Supportive treatment and rehabilitation for MS are especially important during pregnancy. Rehab varies depending on your symptoms. But it may help with the following:
Doing normal activities of daily living (ADLs)
Maintaining independence
Getting family involved
Using assistive devices (for example, canes, braces, and walkers)
Setting an appropriate exercise program to promote muscle strength, endurance, and control
Re-establishing motor skills
Improving communication skills if you have trouble speaking because of weakness or lack of coordination of face and tongue muscles
Managing bowel or bladder incontinence
Providing cognitive retraining
Adapting the home environment for safety and usability
During labor, you may not have pelvic sensation, and you may not feel pain with contractions. This may also make it hard to tell when labor starts. Delivery of the baby may be harder if you have MS. While labor itself is not affected, MS can affect the muscles and nerves needed for pushing. For this reason, you may need a cesarean section or delivery with the help of forceps or vacuum.
Call your healthcare provider if you have several of the classic symptoms of MS so that treatment can begin right away.
If you have MS and want to get pregnant, discuss the benefits and risks of a pregnancy with your MS specialist before becoming pregnant.
If you are pregnant and have MS, tell your healthcare provider as soon as possible.
There is no cure for MS. But there are many ways to help slow the progression of the disease and manage symptoms.
With MS, you may have long periods of remission of your symptoms.
Pregnancy is not ruled out just because you have MS. Pregnancy doesn't seem to speed up or worsen MS.
MS can make carrying a pregnancy harder. It may also make labor and delivery more difficult.
Tips to help you get the most from a visit to your healthcare provider:
Know the reason for your visit and what you want to happen.
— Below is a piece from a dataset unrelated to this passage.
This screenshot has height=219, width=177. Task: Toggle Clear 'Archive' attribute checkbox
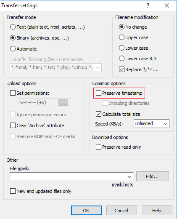(x=13, y=126)
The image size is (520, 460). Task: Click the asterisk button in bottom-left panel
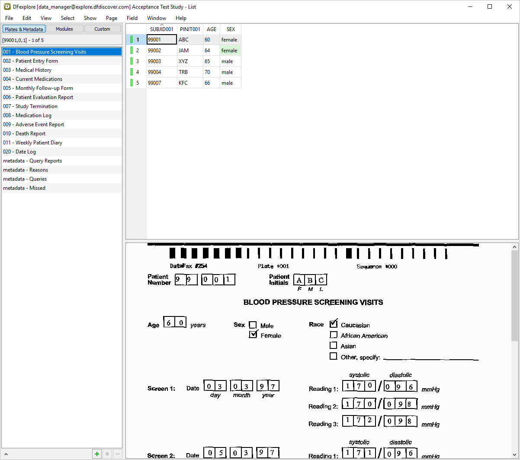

Before your visit, write down questions you want answered.
Bring someone with you to help you ask questions and remember what your provider tells you.
At the visit, write down the name of a new diagnosis, and any new medicines, treatments, or tests. Also write down any new instructions your provider gives you.
Know why a new medicine or treatment is prescribed, and how it will help you. Also know what the side effects are.
Ask if your condition can be treated in other ways.
Know why a test or procedure is recommended and what the results could mean.
Know what to expect if you do not take the medicine or have the test or procedure.
If you have a follow-up appointment, write down the date, time, and purpose for that visit.
Know how you can contact your provider if you have questions.